En 1845, le pianiste américain Louis Moreau Gottschalk (il est né à La Nouvelle-Orléans) joue Chopin dans un concert où il a invité le Tout Paris. Chopin, présent, le félicite à l’issue de son exécution. Gottschalk n’aura pas l’occasion de nouer ni de développer des relations avec lui, et pourtant il va devenir l’un de ses plus fervents interprètes tout en essayant de prendre une place similaire à la sienne dans la culture caraïbe.

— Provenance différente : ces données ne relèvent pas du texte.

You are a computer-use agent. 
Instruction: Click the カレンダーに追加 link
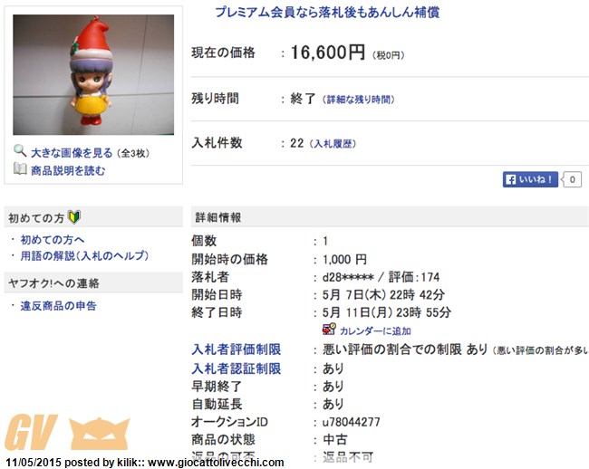coord(375,331)
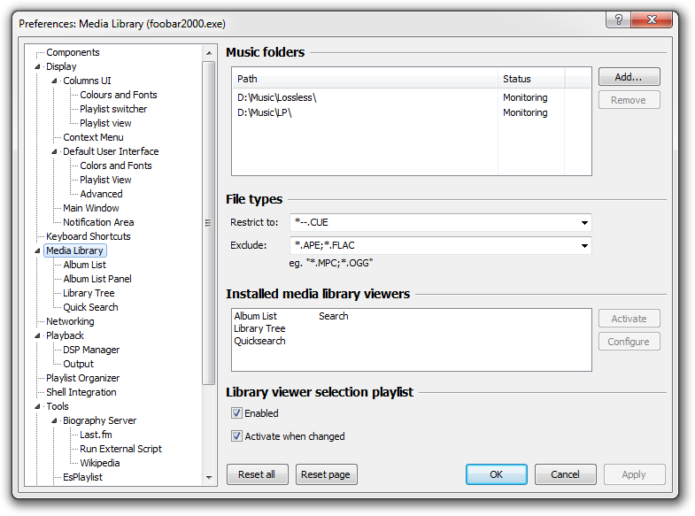Go to Album List Panel settings
The height and width of the screenshot is (516, 695).
(x=97, y=279)
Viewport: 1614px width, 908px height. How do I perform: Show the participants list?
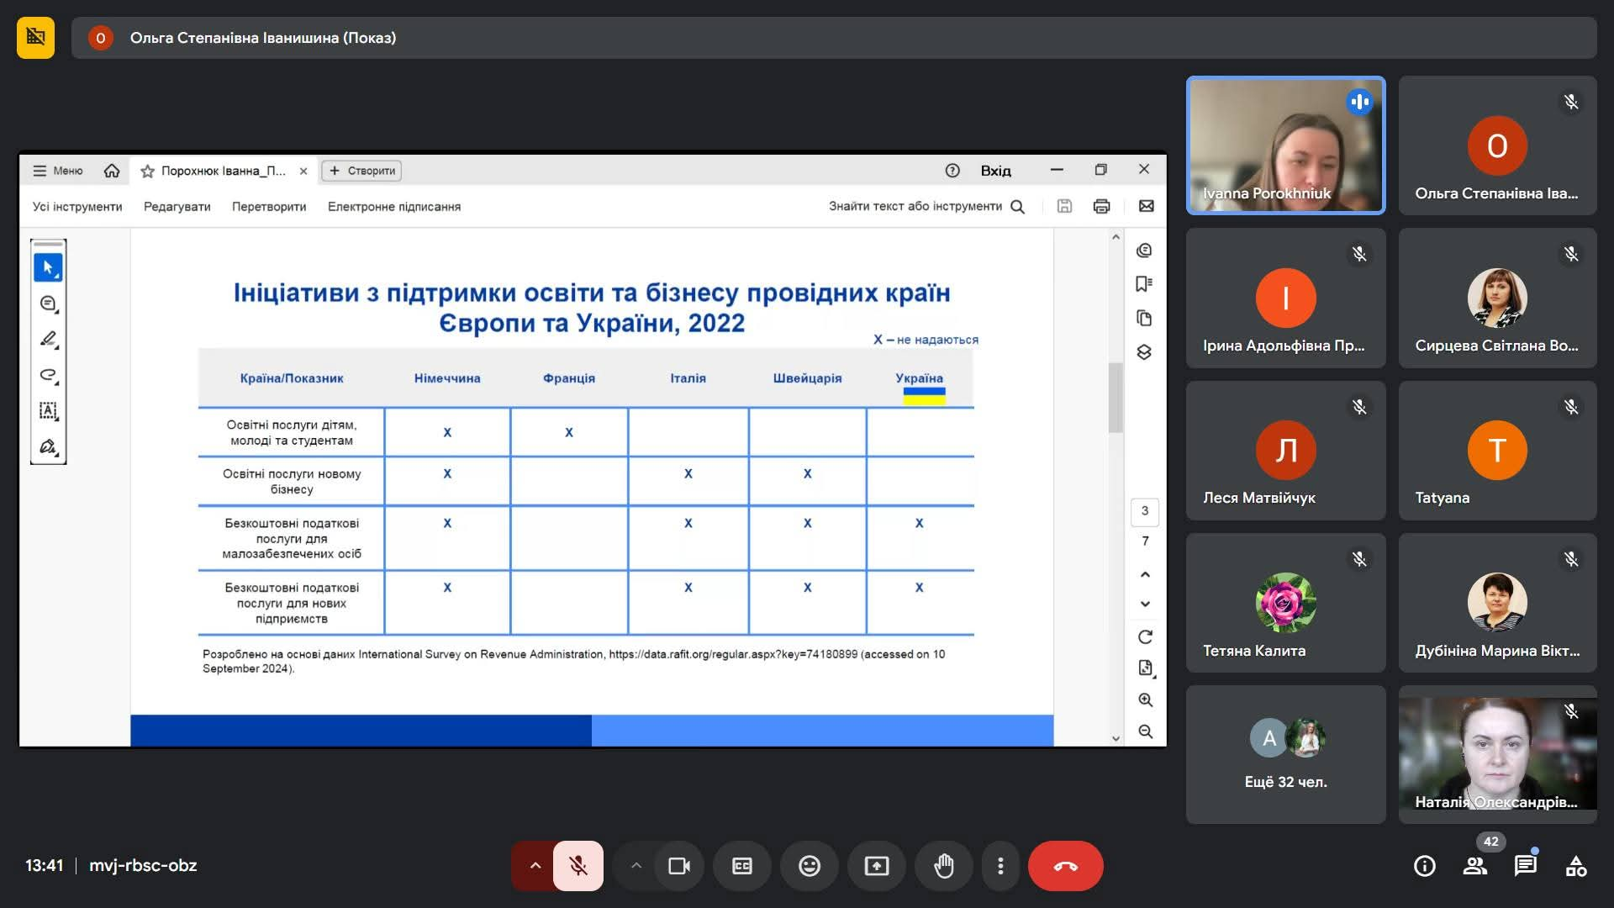pos(1474,865)
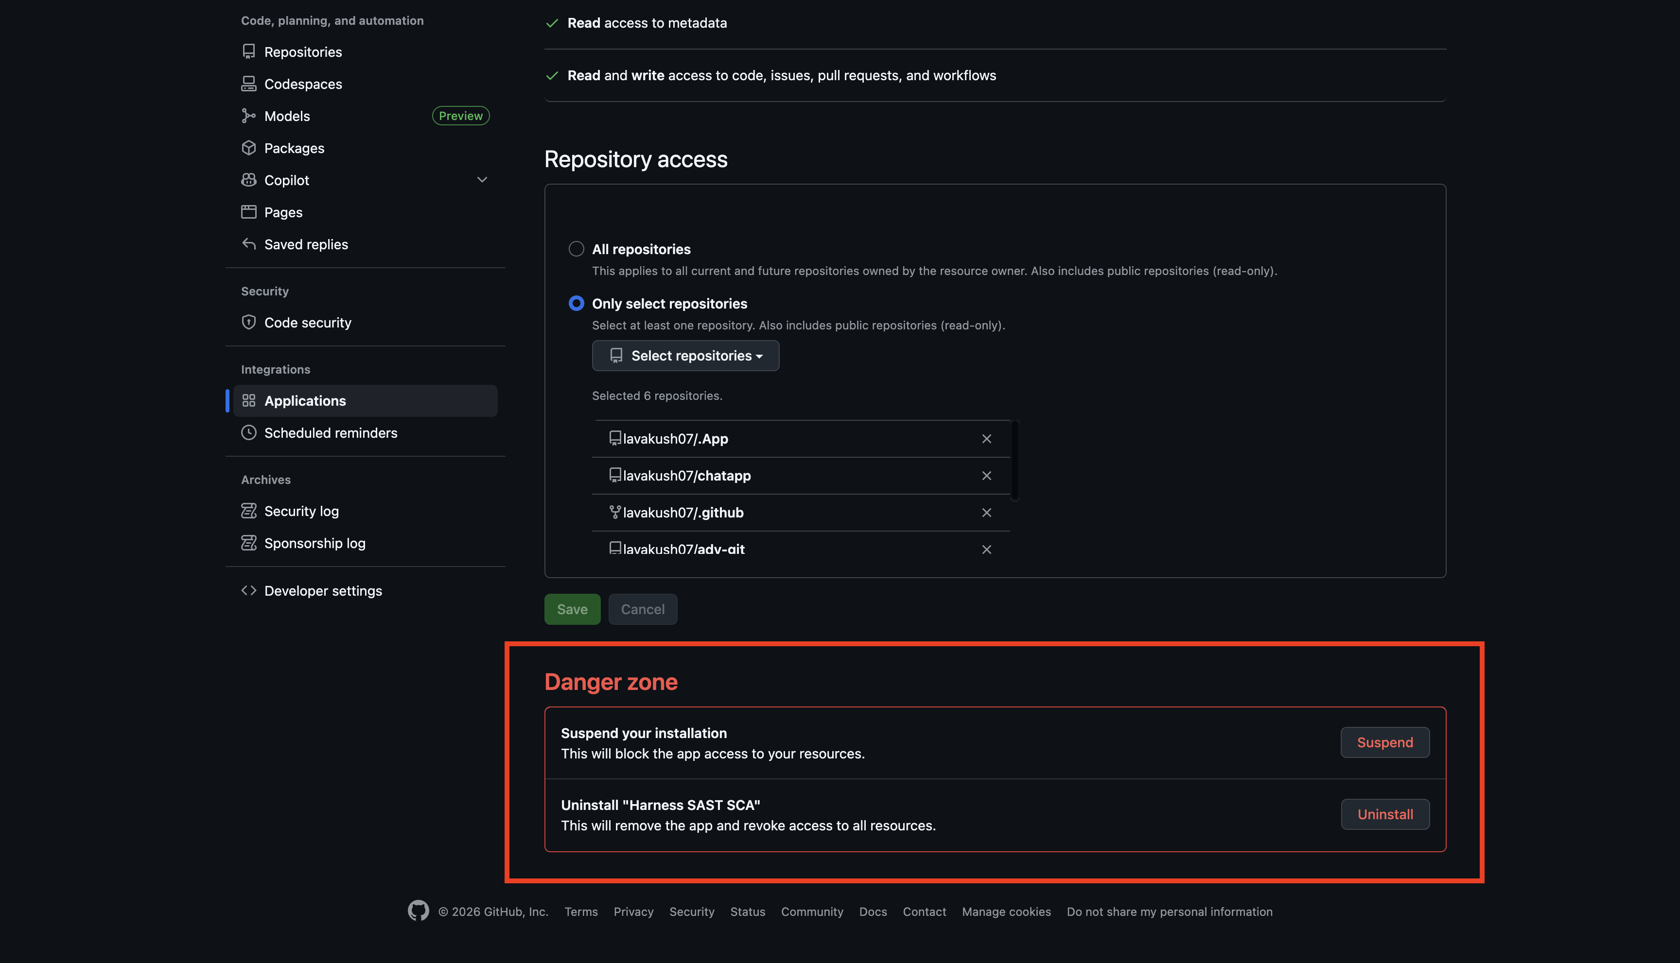Open Pages settings via its sidebar icon

point(249,212)
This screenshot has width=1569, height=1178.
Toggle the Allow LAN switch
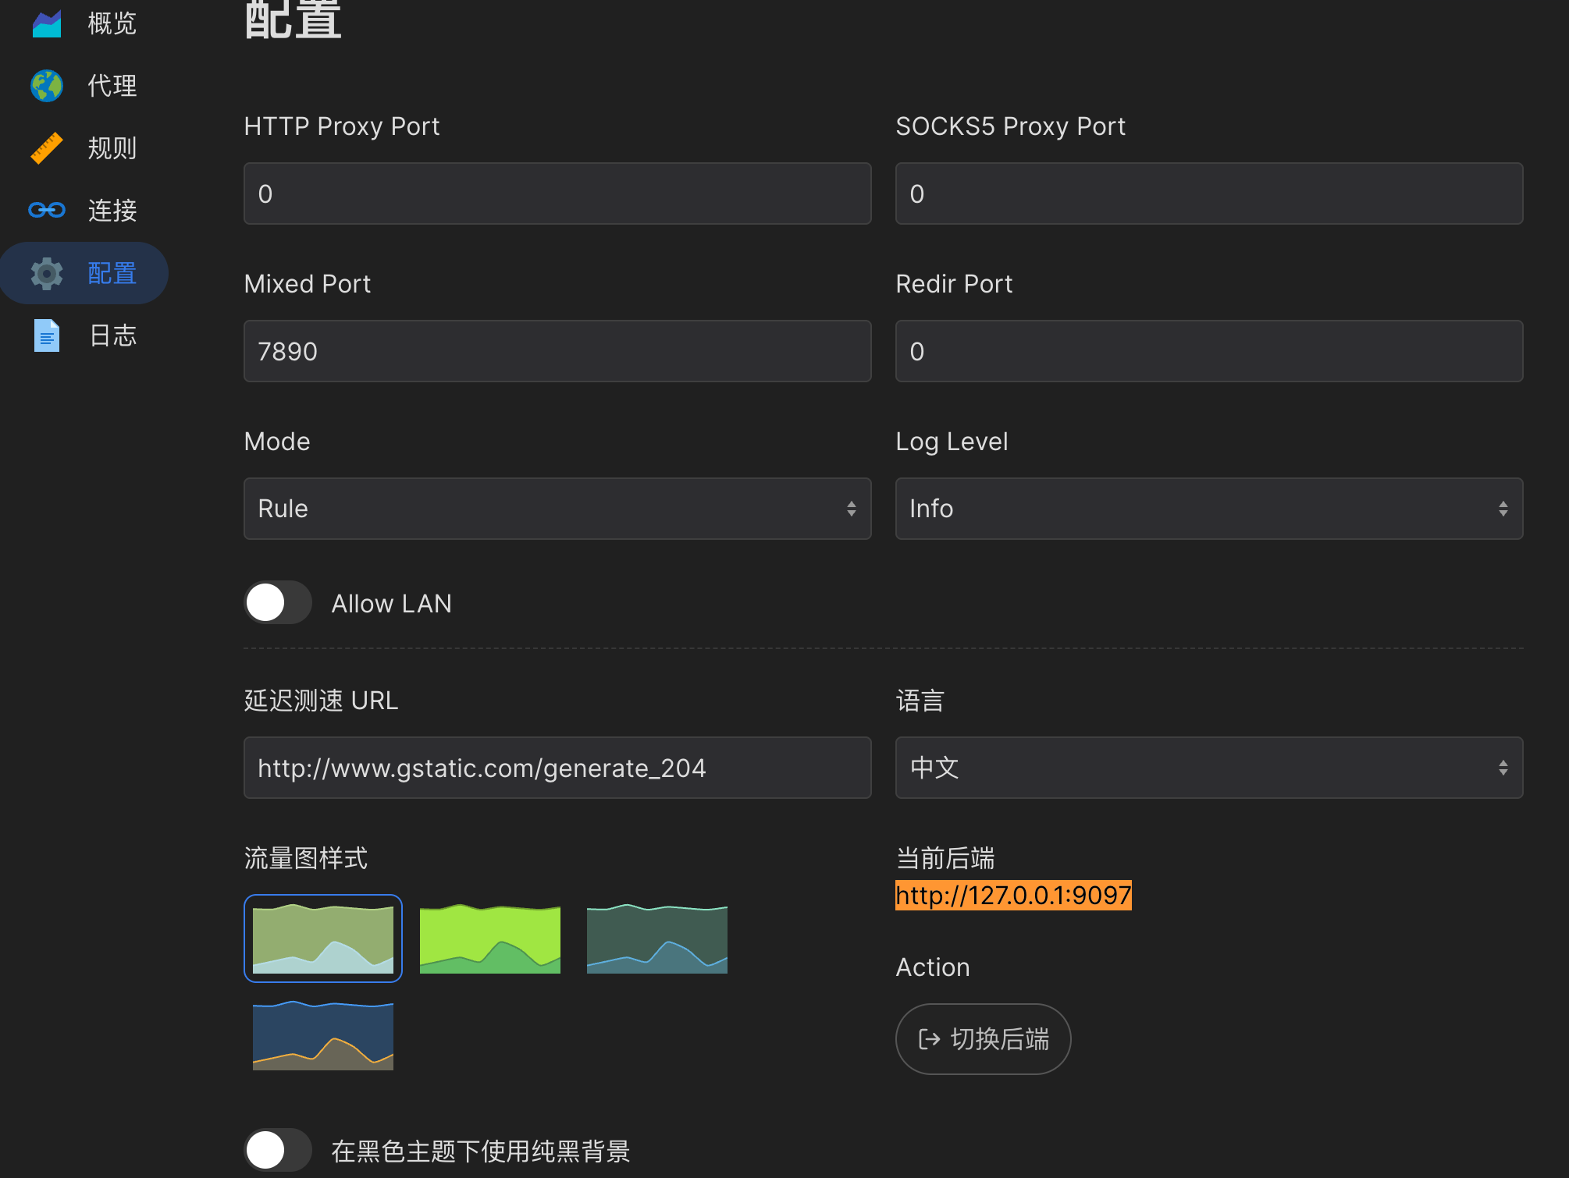click(x=277, y=603)
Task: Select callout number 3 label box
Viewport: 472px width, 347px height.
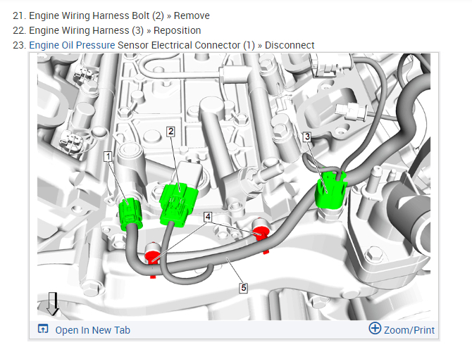Action: [306, 137]
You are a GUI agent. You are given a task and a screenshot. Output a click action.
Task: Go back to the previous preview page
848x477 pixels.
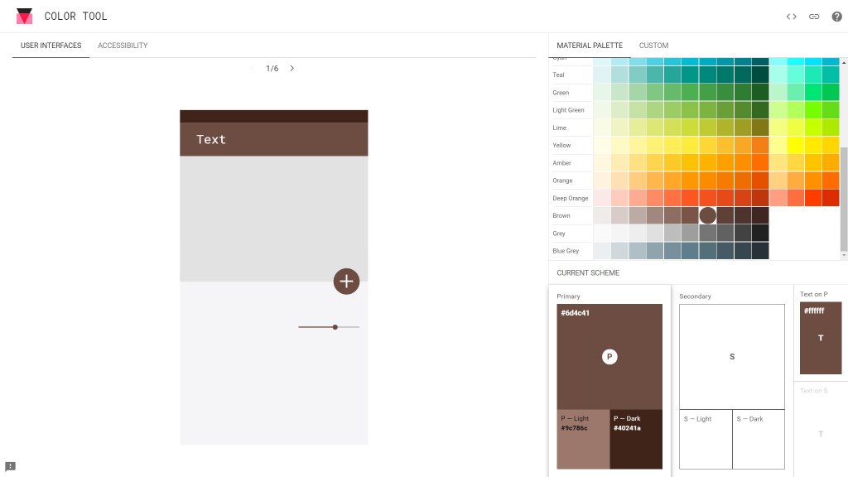(x=253, y=68)
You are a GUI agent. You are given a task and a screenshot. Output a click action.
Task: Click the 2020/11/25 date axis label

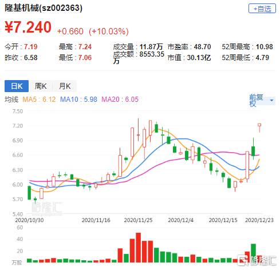point(138,220)
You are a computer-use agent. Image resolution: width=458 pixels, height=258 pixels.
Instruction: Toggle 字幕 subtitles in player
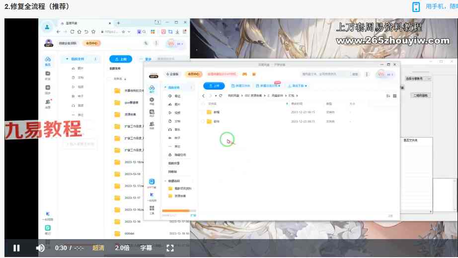click(146, 248)
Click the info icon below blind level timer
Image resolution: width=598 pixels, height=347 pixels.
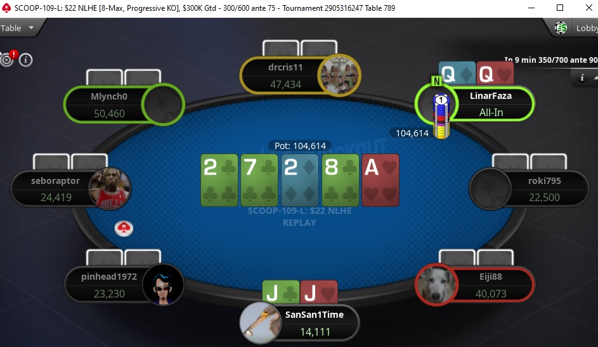pyautogui.click(x=582, y=78)
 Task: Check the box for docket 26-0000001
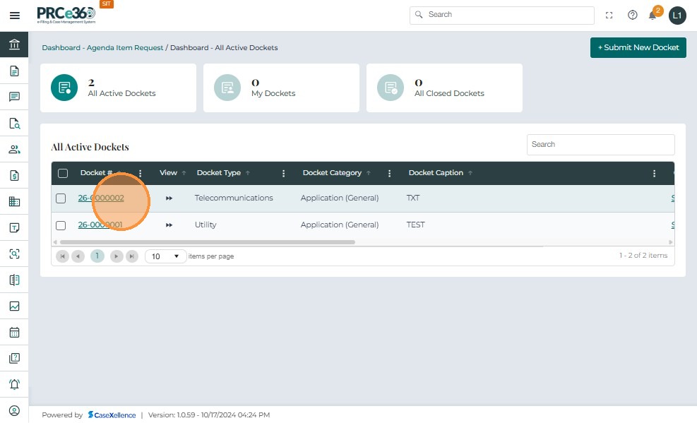click(x=61, y=225)
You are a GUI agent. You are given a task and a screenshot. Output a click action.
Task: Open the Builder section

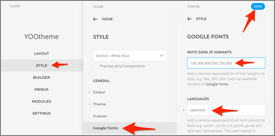point(42,77)
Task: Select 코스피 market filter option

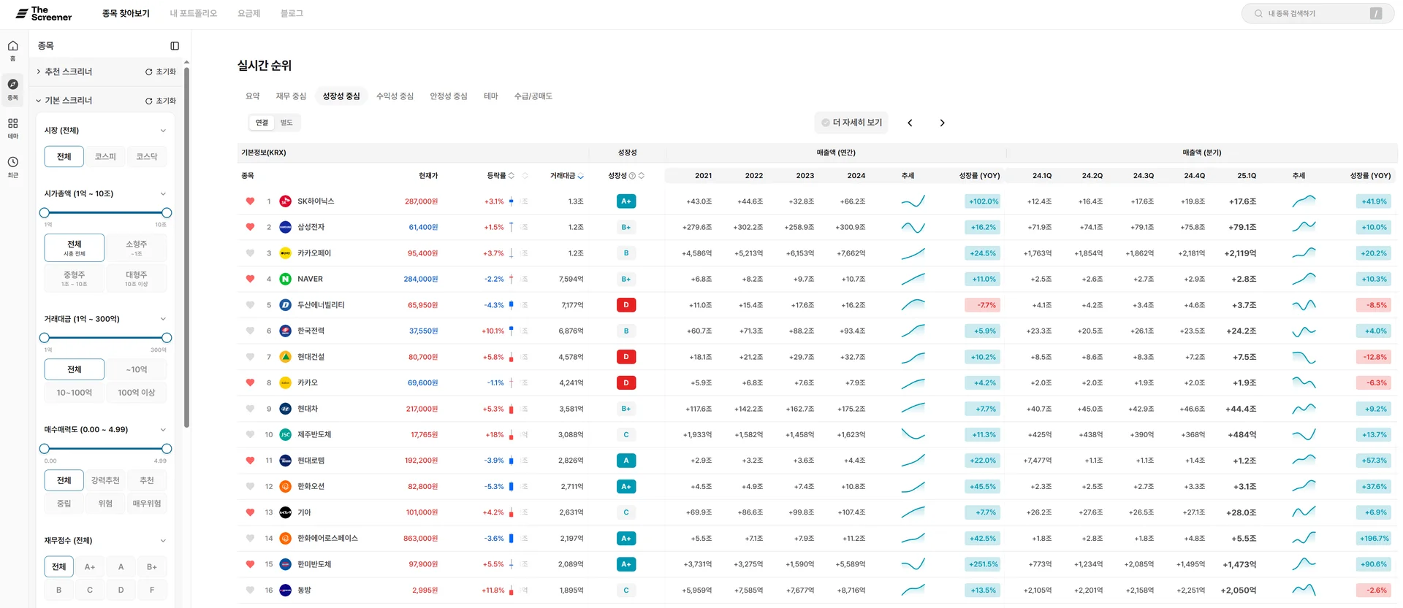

Chopin avait composé des mazurkas, des polonaises, des krakowiak… pour la Pologne. Dans le même esprit – comme il l’écrit lui-même –, Gottschalk compose des morceaux qui s’inspirent directement des danses antillaises ou des danses noires qu’il a entendues à La Nouvelle-Orléans, sa ville natale. Alors que Liszt a renoncé au concert, que Chopin n’est plus, la ferveur du public envers Gottschalk croît très rapidement en Europe, notamment en Espagne où il bénéficiera de privilèges – d’excellentes relations avec la cour d’Espagne – que n’obtint pas Liszt lors de sa tournée en 1845. De fait, la carrière de Gottschalk se poursuit brillamment à travers toute l’Europe, puis aux Etats-Unis et surtout à Cuba, île qu’il affectionnait particulièrement et où va se développer une école pianistique sous haute influence chopinienne.